Third, cooking;OK, your tent is now up but you still have to cook in the rain - aaarrrrgggh! Try this; make a small "porch" from coated, lightweight ripstop nylon that is attatched to your tent fly with sewn-on nylon webbing loops (on the tent fly) and male/female velcro strips sewn to the porch. I've used three inch triangles of doubled ripstop sewn to the fly at the base with the nylon webbing sewn to the point of the triangle. This arrangement spreads out stress on the tent fly. Sew the female velcro to the porch and one end of the male velcro to the edge of the porch material at the end of the female velcro. This male velcro passes through the web loop on the tent and back on the female velcro. If you can locate this attatchment far enough back on the fly you can avoid any rain dripping in at the door area. This would mean, for example, locating attatchments rearward of a wand that runs side to side above the door. It depends a lot on your tent design. Choose wisely. You may have to make a "dart" at some points on the "tent end" of the porch to make it fit tightly and neatly on a curved surface. A dart is merely a seam of 2-6 inches which leaves a triangular flap on the underside of the porch material. The front of the porch? I use my Leki walking staff as the front support pole. The front of my porch has three grommets- one at each corner and one in the center. My pole handle "camera bolt" goes through the center grommet, the wooden cap screws back on top of the grommet, a cord with a plastic tensioner ties to the hand strap of the staff and similar cords are captive on the corner grommets for staking out the front. Now you are set to cook in a dry enviornment. Also you can sleep on a muggy, rainy night with only your net door closed and get great ventilation because the fly keeps the rain out but lets the breeze in.

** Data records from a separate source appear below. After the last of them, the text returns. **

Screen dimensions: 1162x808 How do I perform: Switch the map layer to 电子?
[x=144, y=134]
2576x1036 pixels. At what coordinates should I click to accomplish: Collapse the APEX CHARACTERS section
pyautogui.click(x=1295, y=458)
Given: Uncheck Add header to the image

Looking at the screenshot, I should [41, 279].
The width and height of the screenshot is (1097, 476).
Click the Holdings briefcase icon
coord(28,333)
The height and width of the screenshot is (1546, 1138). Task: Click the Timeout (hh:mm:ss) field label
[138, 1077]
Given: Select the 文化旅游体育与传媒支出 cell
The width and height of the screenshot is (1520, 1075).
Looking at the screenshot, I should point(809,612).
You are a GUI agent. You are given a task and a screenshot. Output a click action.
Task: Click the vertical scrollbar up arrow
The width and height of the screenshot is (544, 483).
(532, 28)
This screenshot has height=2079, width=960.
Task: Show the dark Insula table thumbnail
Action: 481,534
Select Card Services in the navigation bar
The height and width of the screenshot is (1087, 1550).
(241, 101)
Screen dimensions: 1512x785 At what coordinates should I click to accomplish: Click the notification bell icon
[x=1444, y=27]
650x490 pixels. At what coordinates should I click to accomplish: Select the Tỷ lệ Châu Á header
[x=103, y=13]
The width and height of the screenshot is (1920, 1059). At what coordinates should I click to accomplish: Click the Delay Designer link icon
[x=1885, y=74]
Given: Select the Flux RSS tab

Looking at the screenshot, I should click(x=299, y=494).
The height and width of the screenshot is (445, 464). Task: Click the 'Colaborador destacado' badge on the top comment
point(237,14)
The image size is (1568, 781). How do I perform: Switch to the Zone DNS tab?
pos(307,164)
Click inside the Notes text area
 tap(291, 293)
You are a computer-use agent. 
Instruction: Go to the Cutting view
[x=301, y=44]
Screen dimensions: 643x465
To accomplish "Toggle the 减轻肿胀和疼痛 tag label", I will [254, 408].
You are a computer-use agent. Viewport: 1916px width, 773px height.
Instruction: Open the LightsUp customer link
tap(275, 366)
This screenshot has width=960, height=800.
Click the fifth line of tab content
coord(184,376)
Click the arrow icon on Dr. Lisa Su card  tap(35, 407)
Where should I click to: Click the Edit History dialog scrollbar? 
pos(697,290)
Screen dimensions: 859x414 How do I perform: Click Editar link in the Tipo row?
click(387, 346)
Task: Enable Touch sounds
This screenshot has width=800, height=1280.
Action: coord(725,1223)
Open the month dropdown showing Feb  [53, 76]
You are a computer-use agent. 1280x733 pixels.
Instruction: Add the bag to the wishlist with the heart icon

Well that's my take on "rain packing". Some would say "Just carry a small tarp and set your tent up under it and cook under it". That's the traditional way but also the difficult and HEAVY way. I'd rather do the work at home in modifications than on the trail where my inclination is to take it easy at both the end of the day and the next morning when I want a fast start. Stay dry!